At least eight people are believed to have died as a result of Hurricane Harvey, with a record 30 inches of rain falling on the city of Houston, leaving highways totally submerged by water. The heavy rains are expected to continue into the week, with Harvey set to pick up more water from the Gulf of Mexico before heading inland once again.
And while many have focused on the devastating impact of the storm, there have been many cases of heroism amid the chaos. One of the photos that has gone viral shows a Harris County Sheriff's Office deputy carrying two children to safety.
The image of the storm shows Harris County sheriff’s deputy Rick Johnson carrying two small children to safety. The photo was taken by one of his colleagues and shared on the sheriff’s office Twitter account. Johnson is seen calmly walking the two children from their house in suburban Cypress, Texas.
"I grabbed the kids, and in order to keep the kids focused on happy thoughts given the seriousness of what was going on around us, I told them a couple of light jokes.
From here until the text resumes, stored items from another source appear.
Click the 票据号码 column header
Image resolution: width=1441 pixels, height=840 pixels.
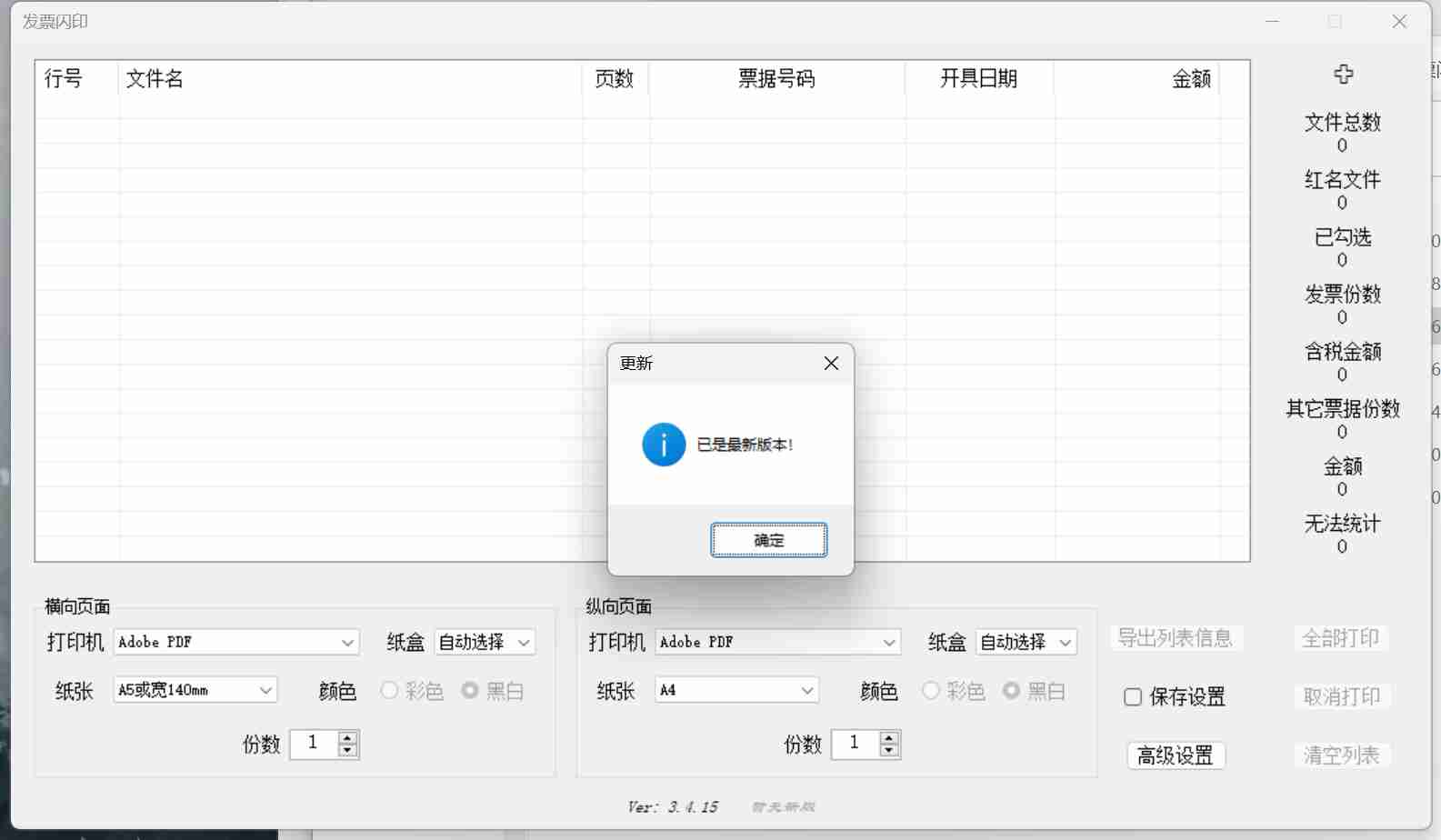click(x=776, y=79)
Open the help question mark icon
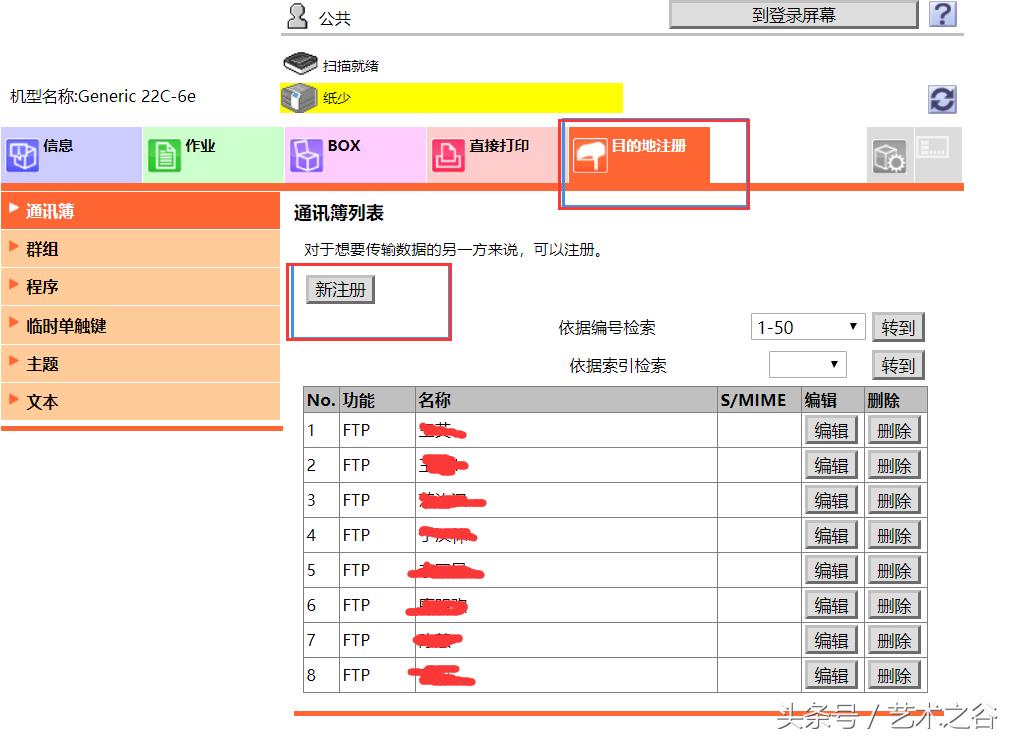1015x740 pixels. (x=942, y=14)
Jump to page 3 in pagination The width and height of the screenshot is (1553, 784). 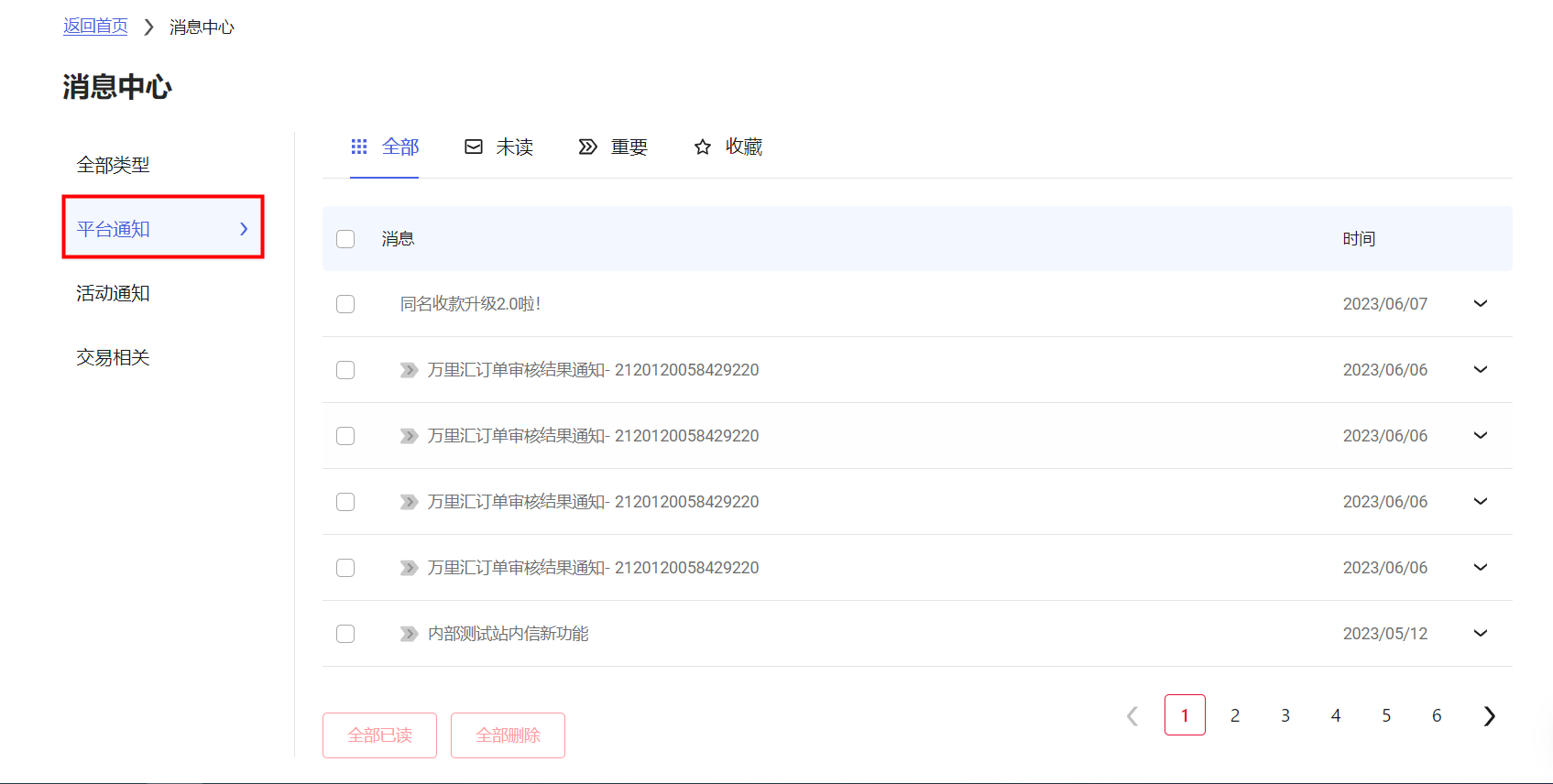click(1285, 715)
We joked about swimming, and the water being cold."
The photo has understandably attracted a great deal of praise.
But that's not the only tale of heroism. KHOU reporter Brandi Smith has been praised for saving a truck driver's life while she was broadcasting live.
As were citizens who responded to officials asking anyone with a boat to help search for anyone in trouble.
A group of people were able to form a human chain to save a man stranded in deep water.
And of course, the emergency services and army personnel who have been risking their lives.
Daryl Hudeck, a Houston Police SWAT officer, is seen carrying Catherine Pham and her 13-month-old son Aiden.
Catherine’s husband, Troy, said to the Dallas Morning News:
“We were waiting for daylight to try to get out, but by that point the water kept rising and rising and it was unsafe to even try to get out [by truck],” Troy said by phone on Monday. It wasn’t going to be possible for them to leave without help.
"Then, they heard helicopters and voices. Troy decided to see whether the sounds were rescue crews.
Troy took his kayak about 400 yards down the street, where he found members of the Houston SWAT team and a volunteer civilian and son helping people get out of the Meyerland neighborhood. The crew of six used their motorized boat to help ferry the family from their home."